◆ **TEXTO SELECCIONADO**
El año pasado, cuando se cumplió el centenario del nacimiento de Hu Yaobang, el Comité Central del Partido Comunista Chino y el Consejo de Estado aprobaron la realización de un monumento al líder reformista que fue inaugurado a finales del mes de noviembre. Estas cosas en China no ocurren sin la debida aprobación de las altas esferas, y siempre encierran un simbolismo que muchas veces se nos escapa a los occidentales. El monumento, que se levanta en Liuyang, en su provincia natal, tiene simplemente el nombre de Hu y las fechas de su nacimiento y de su muerte.
Desconozco si hay otro con la misma característica, pero podría asegurar que es el único que se levanta en China de un dirigente con traje y corbata occidentales. Para algunos observadores la estatua podría ser un mensaje de unidad del partido al cumplirse cuarenta años del inicio de la reforma y apertura del país; para otros, sería una manera de reconocer los méritos de Hu en ese proceso, que su nombre ya no despierta la misma reticencia de años pasados y que se le quiere desvincular de los sucesos de Tiananmen de hace ahora treinta años.

◆ **EXTRACTO DE DATOS**

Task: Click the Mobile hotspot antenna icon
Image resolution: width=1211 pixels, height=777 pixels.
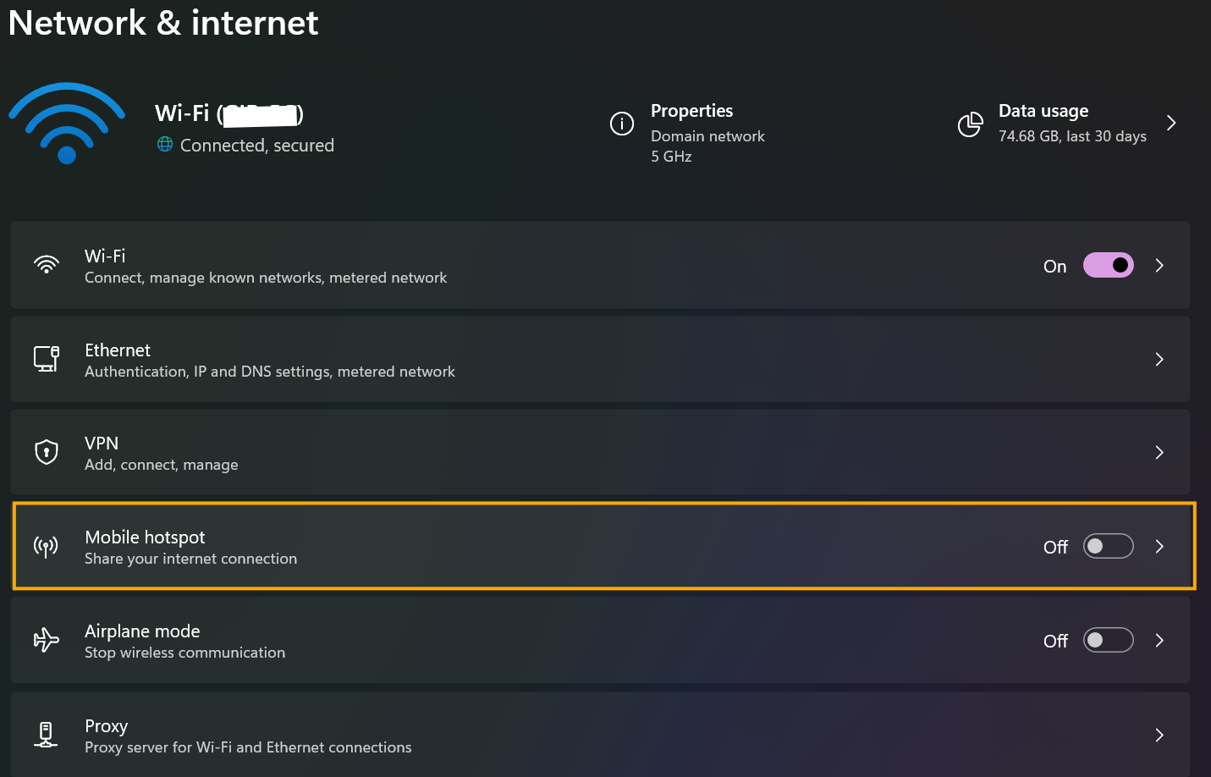Action: click(x=47, y=546)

◆ **EJERCICIO PROPUESTO 1**
Según el texto seleccionado, ¿en qué lugar se levanta el monumento a Hu Yaobang?
◆ **EJERCICIO PROPUESTO 2**
Indica si cada afirmación concuerda con el texto seleccionado y cita las palabras que lo deciden: (a) El monumento se inauguró a finales de noviembre. (b) El monumento lleva una larga inscripción sobre los méritos de Hu. (c) La estatua muestra a Hu con uniforme militar.
◆ **EJERCICIO PROPUESTO 3**
Imprime el fragmento del texto seleccionado que comienza en "El año pasado, cuando" y termina en "de su muerte.".
Las líneas del extracto son un material aparte, independiente del texto seleccionado.

◆ **RESPUESTA DEL EJERCICIO 1**
En Liuyang, en su provincia natal.

◆ **RESPUESTA DEL EJERCICIO 2**
(a) Sí: "fue inaugurado a finales del mes de noviembre".
(b) No: "tiene simplemente el nombre de Hu y las fechas de su nacimiento y de su muerte".
(c) No: "un dirigente con traje y corbata occidentales".

◆ **RESPUESTA DEL EJERCICIO 3**
El año pasado, cuando se cumplió el centenario del nacimiento de Hu Yaobang, el Comité Central del Partido Comunista Chino y el Consejo de Estado aprobaron la realización de un monumento al líder reformista que fue inaugurado a finales del mes de noviembre. Estas cosas en China no ocurren sin la debida aprobación de las altas esferas, y siempre encierran un simbolismo que muchas veces se nos escapa a los occidentales. El monumento, que se levanta en Liuyang, en su provincia natal, tiene simplemente el nombre de Hu y las fechas de su nacimiento y de su muerte.